Text passage
This is just the word kind of exploitation - both in using money to get around the rules, and in taking advantage of the handicapped. If I were a park visitor and I came across someone using this schtick to get their little trust fund baby to the front of the line, I’d raise such a stink that they’d either have to buy me off or ban me for life.
Let me know when someone posts about this happening at Dsneyland. Kaylasmom’s rehab counselor has been getting on her about finding a job so she can close her case…
Also, she’s really been hankering to have lunch at Carnation Cafe, ever since our last visit (closed for refurbishing on that visit).
At $130 an hour, I’m having a hard time mustering any sympathy for the disabled people being exploited here. I took my best friend’s brother to the Magic Kingdom once (he has cerebral palsy and is confined to a wheelchair) and didn’t pay him anything.
It’s such a fucked up attitude to have in front of your kids, though. I don’t think the handicapped guides are being exploited exactly, although it’s certainly a rather fucked up job. But what are these parents teaching their children??!
It’s cool to hang out with the less fortunate?
I’ve been with my daughter to several theme parks. She is in a wheelchair. We’ve always cut lines. That is pretty handy.
Now I’m just hoping she doesn’t see this thread and demand that I start paying her $150 an hour to take to the next one.
I don’t think you can say they are exploited when their paid $130 an hour.
The part of this that’s skeevy is that they are having the disabled person pretend they are a family member. If the rich people doing this loudly proclaimed that they were paying some random disabled person big bucks just so their family could skip lines I seriously doubt Disney would allow that.
It’s the sense that the wealthy are once again using their money to bypass what is otherwise a common fact of life. Obviously, there are many ways to do so (being part of a first class status for an airline, even just being able to afford a higher quality of food), but this one seems so (I’m not sure it’s the right word) petty that it stirs ire in some folks.
Being the child of wealthy parents in Manhattan is a toxic environment for cultivating normal social values. The sense of entitlement can be debilitating. The children start to measure a person’s worth (including their parents) by their net value. They start to measure their friends by the net value of their friend’s parents. IOW, their values are probably already fucked up.
On the other hand, Disney really needs to do something about the long lines.
As long as the disabled person is actually getting the money I say, good for them.

Tasks for this exercise
- 1) From the comment thread on disabled guides at theme parks, reproduce the text between "It’s such a" and "the less fortunate?", inclusive.
- 2) According to the comment thread on disabled guides at theme parks, what condition does the friend's brother who went to the Magic Kingdom have?
- 3) Continue the comment thread on disabled guides at theme parks with further comments after its last one.

The data
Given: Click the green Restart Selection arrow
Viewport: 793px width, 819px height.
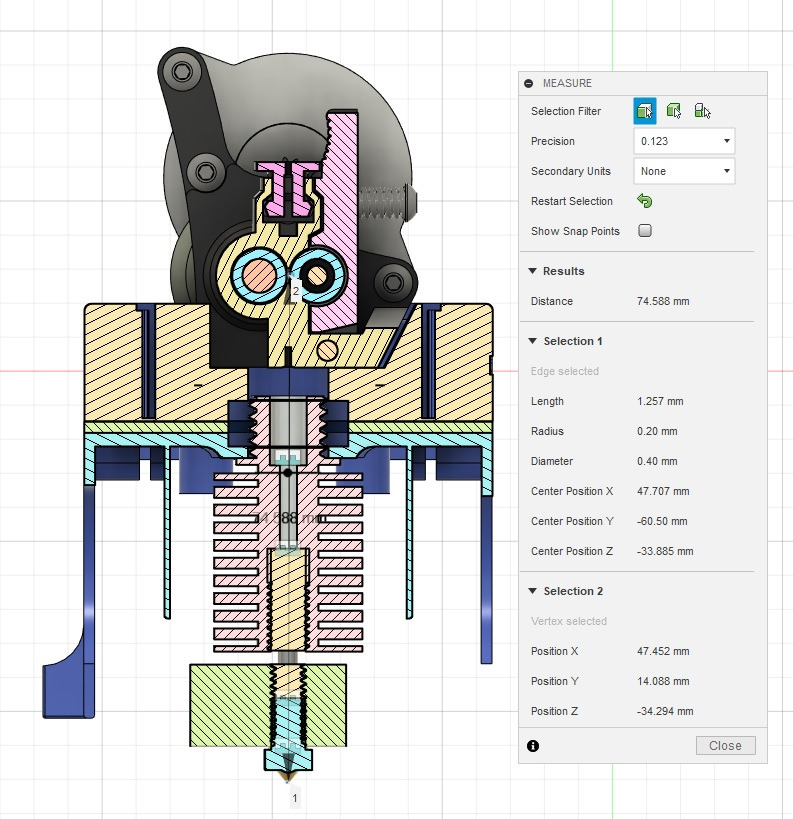Looking at the screenshot, I should [x=645, y=201].
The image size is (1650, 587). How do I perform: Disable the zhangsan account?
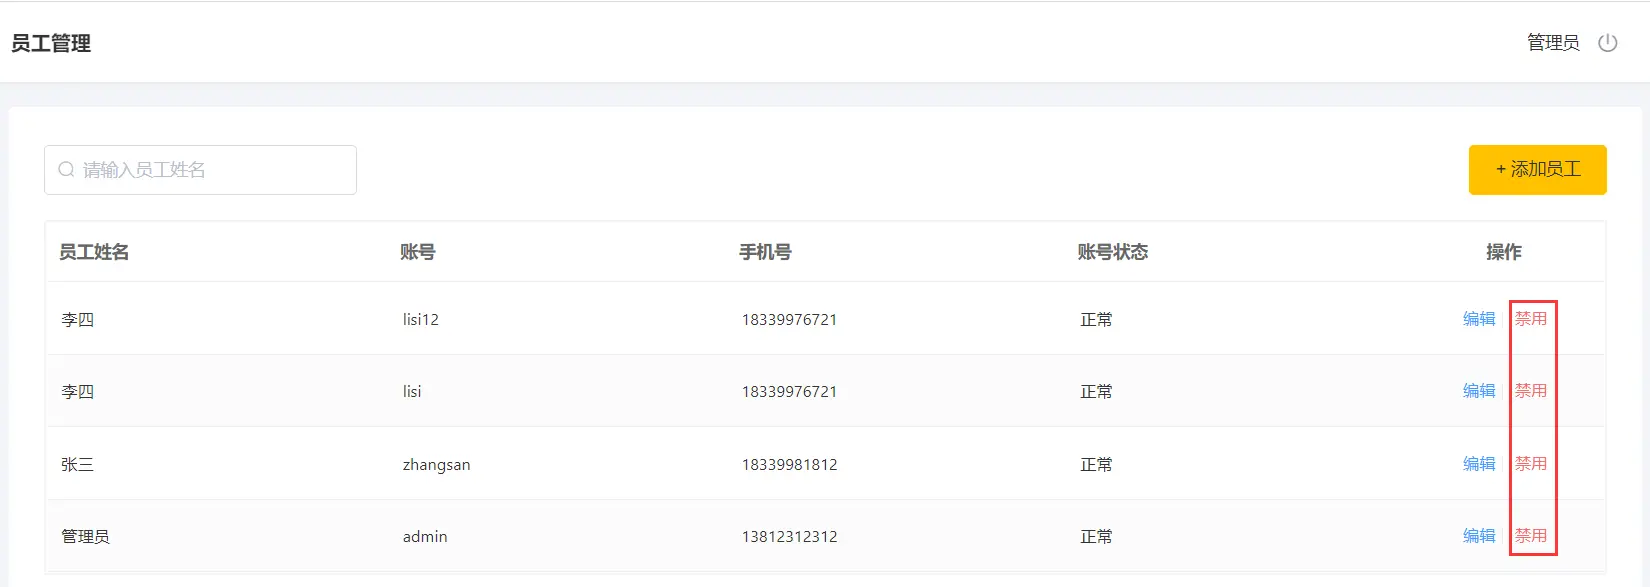click(1531, 464)
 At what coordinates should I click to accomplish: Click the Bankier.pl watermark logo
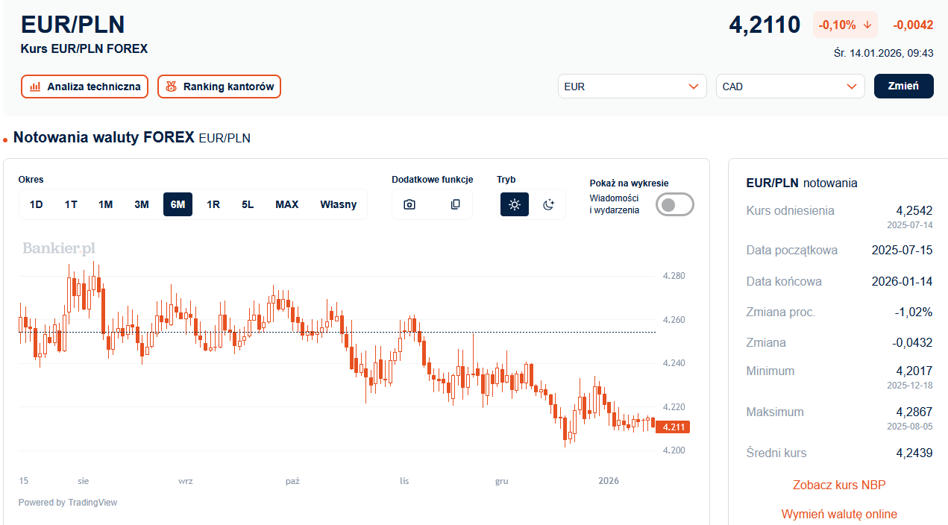(59, 248)
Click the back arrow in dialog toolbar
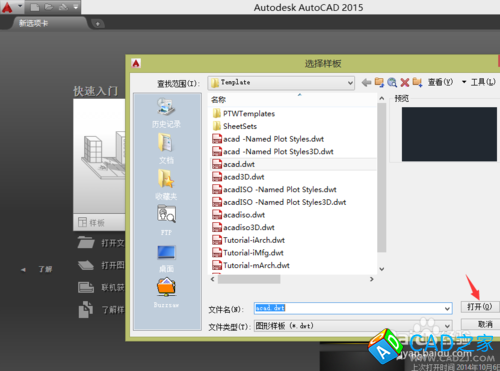This screenshot has width=500, height=371. pos(366,82)
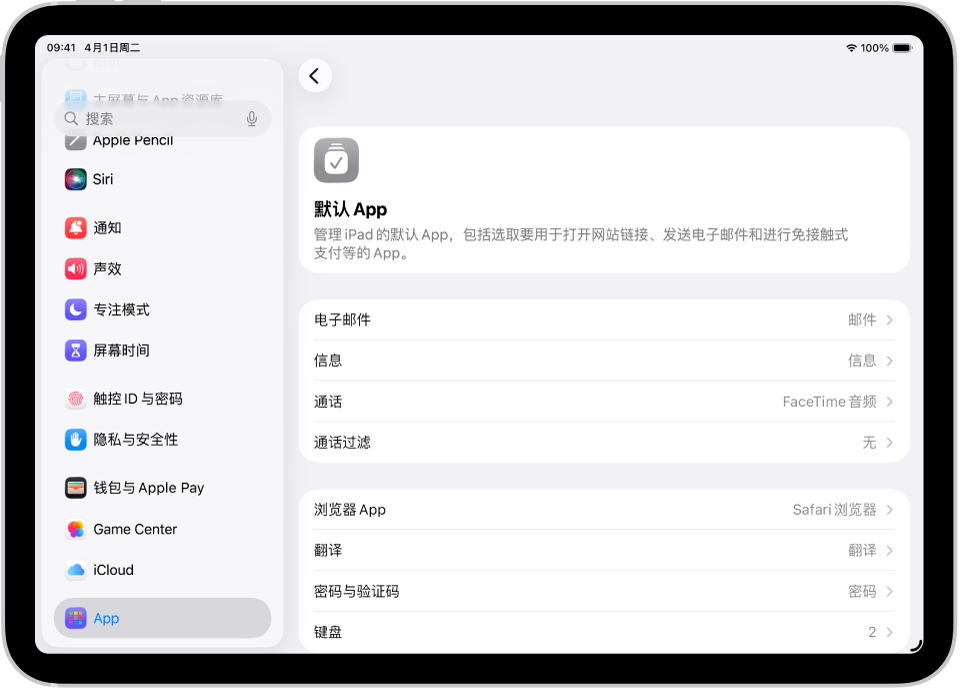Tap the back arrow at the top
963x689 pixels.
click(315, 76)
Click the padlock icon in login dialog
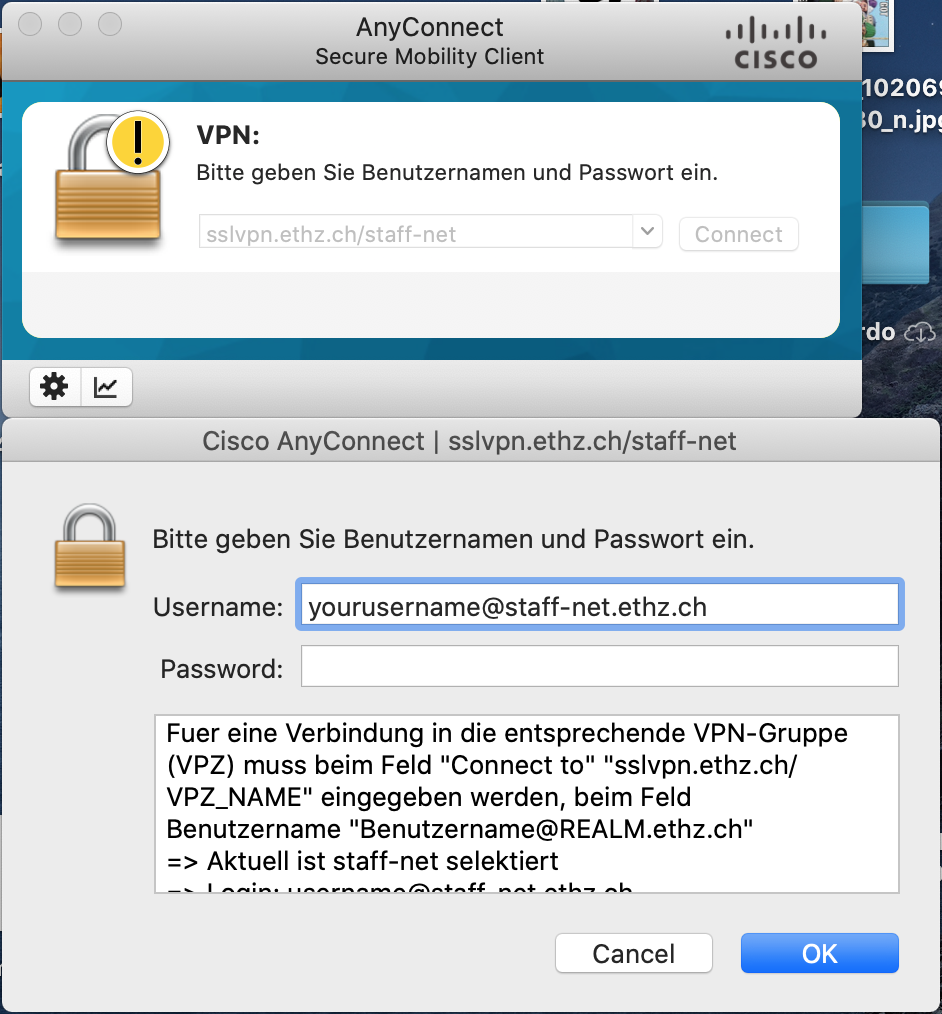Screen dimensions: 942x1014 [90, 546]
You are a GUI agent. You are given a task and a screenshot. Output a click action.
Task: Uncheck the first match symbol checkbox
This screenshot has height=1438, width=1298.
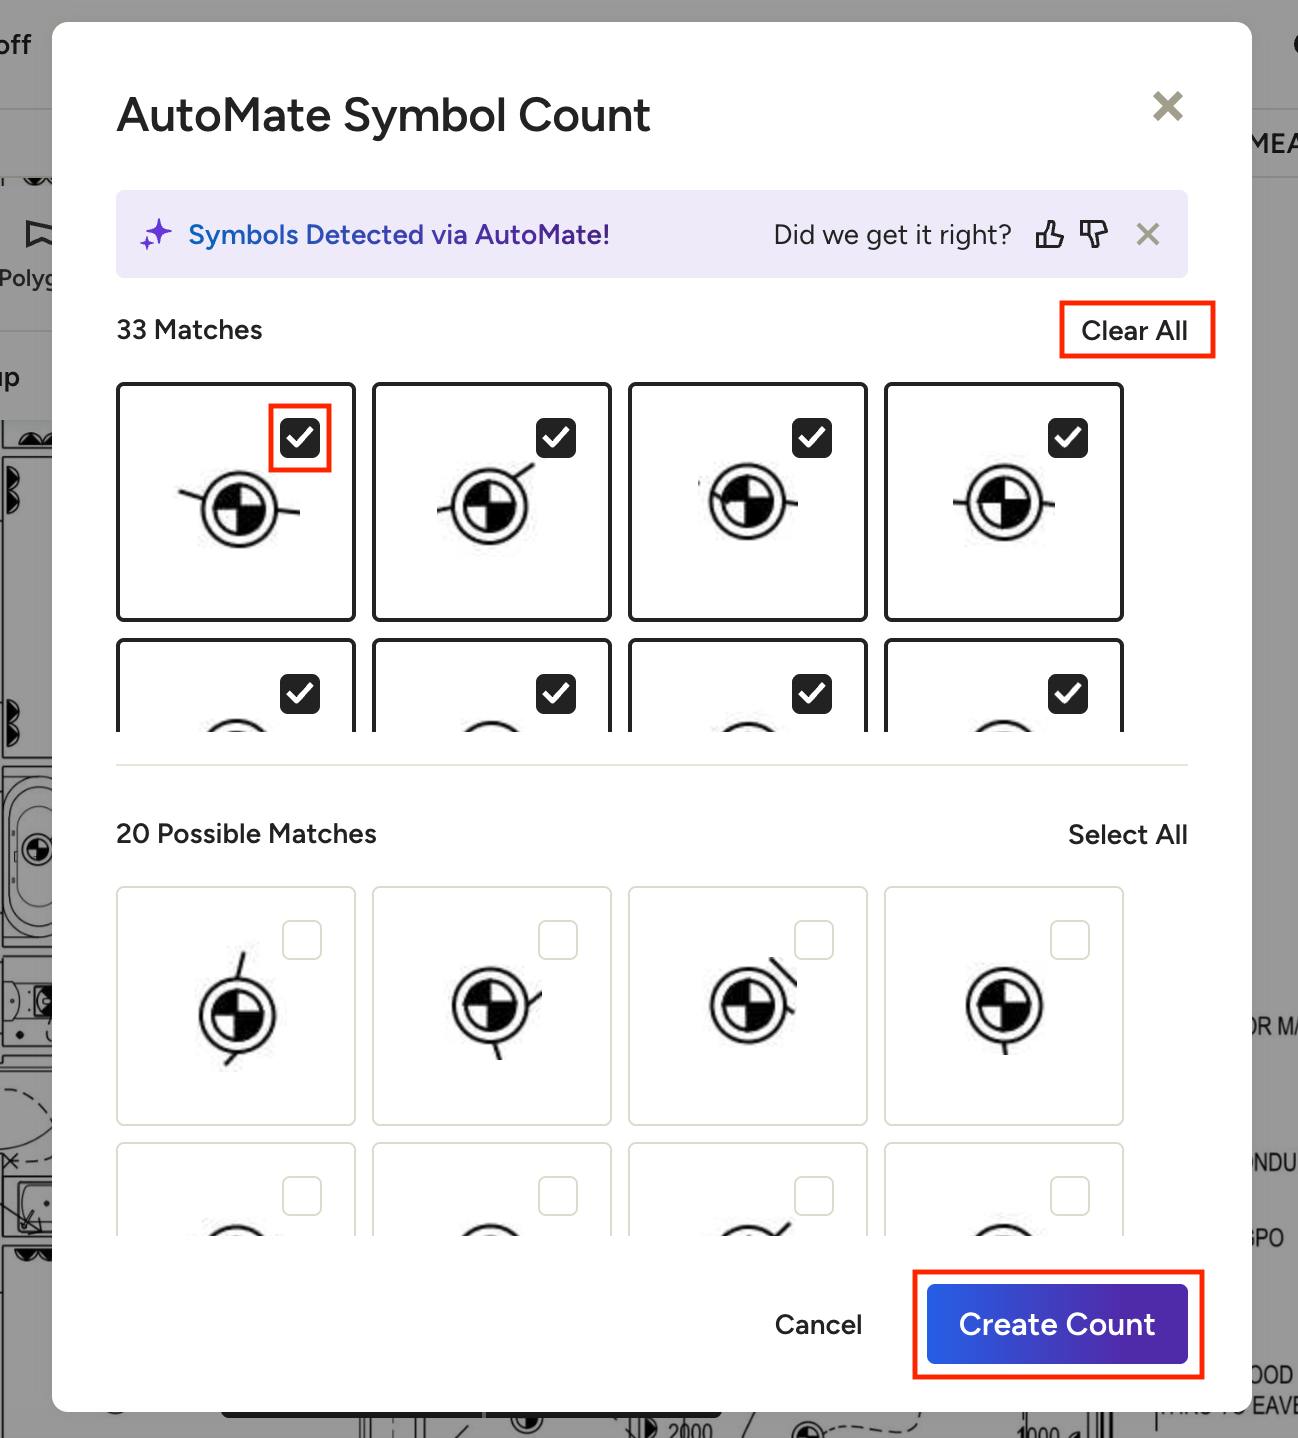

Task responses
- 1)
It’s such a fucked up attitude to have in front of your kids, though. I don’t think the handicapped guides are being exploited exactly, although it’s certainly a rather fucked up job. But what are these parents teaching their children??!
It’s cool to hang out with the less fortunate?

- 2) He has cerebral palsy and is confined to a wheelchair.

- 3)
How about if I pretend to be disabled, as well as pretending to be a family member of some rich douche-bag, and I score some of that filthy lucre? Good for me too?
Family means a lot to me. However unless the person I was pretending with was truly disgusting, for $1000 bucks a day pure cash, I think I could live with the lie. Heck, if I was disabled teenager living near Disney world, this would be my summer job. I would be at the park quite often smiling ear to ear as I showed all my visiting “cousins” the sights.
Sounds like a plus for the disabled though. Getting paid to go on the rides at Disneyland. But then, I know the secret for riding rides without lines. It only works for an hour a day, but you’ll never wait more than a minute or two for a ride and you don’t cut in front of anyone to do it.
Why do they have to pay someone at all? Just rent a wheelchair and say that your actual family member is disabled. It’s not like they are going to make you prove it. Shit, Disneyland rents wheelchairs on site.
The last couple times I’ve went, I’m pretty sure I saw folks abusing this, in that they would rotate who had to sit in the chair. You’d see one person get up, then a different person would sit in it, then the whole group would go to the front of the line. What a great scam that seems so utterly wrong and despicable.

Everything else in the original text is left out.